Every line that holds the word "Collapse" needs to be copied from the data below.

--- THE DATA Enclosed Below ---

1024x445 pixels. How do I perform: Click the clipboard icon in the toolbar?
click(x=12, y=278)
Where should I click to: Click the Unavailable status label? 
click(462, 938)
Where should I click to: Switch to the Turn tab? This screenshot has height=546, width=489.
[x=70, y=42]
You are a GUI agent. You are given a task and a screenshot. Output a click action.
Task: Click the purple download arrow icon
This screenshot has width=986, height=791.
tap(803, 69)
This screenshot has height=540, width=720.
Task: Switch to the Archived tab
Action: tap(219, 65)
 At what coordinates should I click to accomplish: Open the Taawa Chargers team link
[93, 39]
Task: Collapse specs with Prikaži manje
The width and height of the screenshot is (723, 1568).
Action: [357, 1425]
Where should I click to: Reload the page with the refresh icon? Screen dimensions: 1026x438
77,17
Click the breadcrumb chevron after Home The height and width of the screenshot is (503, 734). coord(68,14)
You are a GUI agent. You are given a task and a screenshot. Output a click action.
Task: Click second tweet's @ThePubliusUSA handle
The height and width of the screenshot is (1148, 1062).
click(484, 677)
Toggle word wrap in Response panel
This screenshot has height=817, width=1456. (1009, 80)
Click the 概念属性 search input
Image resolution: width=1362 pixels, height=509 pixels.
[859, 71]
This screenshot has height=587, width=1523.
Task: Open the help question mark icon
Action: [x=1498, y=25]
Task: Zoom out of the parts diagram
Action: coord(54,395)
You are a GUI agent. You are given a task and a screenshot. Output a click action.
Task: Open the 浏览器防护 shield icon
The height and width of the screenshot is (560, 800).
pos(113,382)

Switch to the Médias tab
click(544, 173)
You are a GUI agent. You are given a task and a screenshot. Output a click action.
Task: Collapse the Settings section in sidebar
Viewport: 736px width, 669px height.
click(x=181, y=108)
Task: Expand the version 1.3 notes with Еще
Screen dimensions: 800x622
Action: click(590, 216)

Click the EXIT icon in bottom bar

--- End of Enclosed THE DATA ---

— WRITTEN REPLY —
Task: Collapse specs with Prikaži manje
Task: Collapse the Settings section in sidebar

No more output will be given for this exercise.